John Wait La mort dans l'âme C4_Yeux qui brillent

C4_Yeux qui brillent

Si ma réflexion le contraria, le régent n’en montra rien. Cela m’encouragea à continuer.


— Qu’est-ce qui pousse les Arkoprim à s’en prendre à Stalion depuis tout ce temps ?


L’évidence de ma question prit le régent par surprise:


— Tu as eu des cours d’Histoire Nak ?

— Oui, bien sûr, mais…

— Alors, tu connais l’Histoire. Tout ça est une question de jalousie. Un comble, je l’admets. Qui prétend que la jalousie est une émotion fondamentalement humaine n’a jamais vu personne s’offenser. Mais que veux-tu ? Ce peuple nous en veut pour l’alter et nos alteran depuis des millénaires. Ils sont persuadés que les Genovae ont appelé l’Alfaroc à s’échouer sur notre monde afin de renverser leur race alors même que nous n’étions que des hommes et qu’ils n’étaient que des animaux. Vois-tu le non-sens de leur spéculation ? On ne pourra pas leur faire changer d’avis. Les choses sont ainsi, il faut vivre avec.

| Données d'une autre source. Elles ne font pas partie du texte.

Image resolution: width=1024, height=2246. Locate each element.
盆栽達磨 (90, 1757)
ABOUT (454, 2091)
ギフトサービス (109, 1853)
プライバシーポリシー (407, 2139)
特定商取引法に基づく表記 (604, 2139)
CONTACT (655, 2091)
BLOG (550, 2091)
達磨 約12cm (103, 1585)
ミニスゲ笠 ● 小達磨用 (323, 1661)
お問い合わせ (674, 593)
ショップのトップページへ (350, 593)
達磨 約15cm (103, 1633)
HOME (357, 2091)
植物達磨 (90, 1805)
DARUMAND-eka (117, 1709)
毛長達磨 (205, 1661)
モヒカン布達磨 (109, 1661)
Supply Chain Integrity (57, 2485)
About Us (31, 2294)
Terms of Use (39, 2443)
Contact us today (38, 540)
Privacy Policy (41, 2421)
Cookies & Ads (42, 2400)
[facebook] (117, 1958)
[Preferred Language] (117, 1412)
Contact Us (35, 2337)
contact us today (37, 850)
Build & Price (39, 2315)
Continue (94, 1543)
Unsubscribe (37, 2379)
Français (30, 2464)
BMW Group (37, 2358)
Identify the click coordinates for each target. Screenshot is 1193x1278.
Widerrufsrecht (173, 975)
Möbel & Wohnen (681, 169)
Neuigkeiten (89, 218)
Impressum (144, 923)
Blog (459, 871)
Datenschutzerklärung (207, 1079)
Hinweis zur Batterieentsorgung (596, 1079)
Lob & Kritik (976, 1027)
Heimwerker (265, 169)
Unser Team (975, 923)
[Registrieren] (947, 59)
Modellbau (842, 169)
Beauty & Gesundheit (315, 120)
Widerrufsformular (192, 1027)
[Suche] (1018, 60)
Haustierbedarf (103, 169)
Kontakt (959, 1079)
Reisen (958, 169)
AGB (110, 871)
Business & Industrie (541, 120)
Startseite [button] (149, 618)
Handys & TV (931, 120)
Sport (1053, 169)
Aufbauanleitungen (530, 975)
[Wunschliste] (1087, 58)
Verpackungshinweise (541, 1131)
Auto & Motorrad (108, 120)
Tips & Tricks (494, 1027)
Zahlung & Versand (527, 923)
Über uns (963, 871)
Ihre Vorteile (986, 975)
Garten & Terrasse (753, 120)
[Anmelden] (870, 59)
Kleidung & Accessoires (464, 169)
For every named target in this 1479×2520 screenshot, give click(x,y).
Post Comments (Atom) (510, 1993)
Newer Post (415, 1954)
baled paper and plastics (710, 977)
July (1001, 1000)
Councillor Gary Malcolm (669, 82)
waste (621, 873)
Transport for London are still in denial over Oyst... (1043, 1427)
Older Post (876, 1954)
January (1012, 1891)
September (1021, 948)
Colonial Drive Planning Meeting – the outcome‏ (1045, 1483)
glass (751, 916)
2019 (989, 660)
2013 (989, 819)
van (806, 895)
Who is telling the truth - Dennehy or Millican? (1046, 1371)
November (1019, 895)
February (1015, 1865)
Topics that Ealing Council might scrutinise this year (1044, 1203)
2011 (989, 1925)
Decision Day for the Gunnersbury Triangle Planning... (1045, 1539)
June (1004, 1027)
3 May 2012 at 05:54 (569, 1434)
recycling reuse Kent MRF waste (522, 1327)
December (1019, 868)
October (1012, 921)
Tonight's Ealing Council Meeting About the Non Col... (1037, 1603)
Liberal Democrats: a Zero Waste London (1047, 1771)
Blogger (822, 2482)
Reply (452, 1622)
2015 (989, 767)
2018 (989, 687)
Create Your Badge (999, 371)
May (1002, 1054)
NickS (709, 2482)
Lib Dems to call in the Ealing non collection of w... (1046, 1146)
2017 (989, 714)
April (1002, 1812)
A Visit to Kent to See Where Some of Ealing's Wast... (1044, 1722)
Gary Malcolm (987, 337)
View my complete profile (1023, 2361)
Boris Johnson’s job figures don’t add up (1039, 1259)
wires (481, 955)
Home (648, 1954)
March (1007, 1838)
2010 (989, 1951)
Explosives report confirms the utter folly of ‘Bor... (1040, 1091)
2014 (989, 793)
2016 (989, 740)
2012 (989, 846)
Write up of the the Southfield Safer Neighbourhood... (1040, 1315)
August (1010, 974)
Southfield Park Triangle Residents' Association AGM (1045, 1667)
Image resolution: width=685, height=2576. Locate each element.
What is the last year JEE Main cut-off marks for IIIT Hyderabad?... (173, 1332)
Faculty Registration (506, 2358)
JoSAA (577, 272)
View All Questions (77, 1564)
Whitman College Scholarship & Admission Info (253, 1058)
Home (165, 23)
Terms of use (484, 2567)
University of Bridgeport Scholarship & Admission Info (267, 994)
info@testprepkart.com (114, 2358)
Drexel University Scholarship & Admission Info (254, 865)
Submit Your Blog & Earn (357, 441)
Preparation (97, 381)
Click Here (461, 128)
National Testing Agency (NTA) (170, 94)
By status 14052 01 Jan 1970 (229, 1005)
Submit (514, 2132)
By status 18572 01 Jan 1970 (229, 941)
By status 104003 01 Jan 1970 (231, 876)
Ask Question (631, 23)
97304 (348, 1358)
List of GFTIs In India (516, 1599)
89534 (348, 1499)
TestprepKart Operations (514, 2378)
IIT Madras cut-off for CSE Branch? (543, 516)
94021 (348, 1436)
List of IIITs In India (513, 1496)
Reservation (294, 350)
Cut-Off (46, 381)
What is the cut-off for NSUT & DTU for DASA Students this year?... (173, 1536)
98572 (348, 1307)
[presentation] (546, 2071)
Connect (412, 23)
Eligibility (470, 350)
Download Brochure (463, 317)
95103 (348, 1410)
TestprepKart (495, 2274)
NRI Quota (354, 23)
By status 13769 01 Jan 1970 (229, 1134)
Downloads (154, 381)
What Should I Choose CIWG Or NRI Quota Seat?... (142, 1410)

— Pourtant ils sont aussi réceptifs à l’alter ! Certains d’entre eux sont doués de parole ! Ils ont même bâti une civilisation !

— Tu parles d’une minorité Nak. Les rares arkosaures ayant survécu à la catastrophe sont restées à peu de chose près identiques aux bêtes qui foulaient notre terre à l’arrivée de la météorite. Une grande partie de leur espèce a été rayée de la carte par la pluie de feu qui a suivi l’explosion. Alors que nous, humains, pourtant bien moins nombreux, sommes parvenus à échapper a l’apocalypse en nous murant dans les profondeurs des grottes.


Un frisson me raidit la mâchoire. J’imaginais ces hommes archaïques assister au déluge des éléments, la trainée de feu scindant le ciel, suivi de l’impact de l’Alfaroc fendant la terre sur des kilomètres, les nuages de poussières et de gaz s’élevant pour obstruer le ciel. Puis l’explosion. Le vacarme assourdissant de la déflagration qui fait trembler les âmes, le temps qui se fige. Cette pierre venue de l’espace qui éclate et se disperse en millier de débris, en milliards de particules, portées par le vent sur l’entièreté du globe, faisant pleuvoir la lave depuis le ciel, carbonisant tout ce qui a le malheur de se trouver sous son point de chute. Les malheureux arkosaures balayés par cette série de cataclysme. L’atmosphère incendiaire qui les brûle, qui les asphyxies.

Pour échapper à la chaleur abrasive, au chaos de tempêtes et de flammes qui a sévi, les humains ont eu le réflexe de s’enfoncer dans les entrailles de la terre, jusqu’au néant. Mais l’alter lui s’était libéré et s’est propagé partout, s’incrustant dans les interstices de la roche, rattrapant certains hommes, les contaminants…


Après le drame assourdissant, la nature s’était remise péniblement de l’évènement. Elle dut se réinventer.

La vie avait repris, doucement. Mais le monde avait changé.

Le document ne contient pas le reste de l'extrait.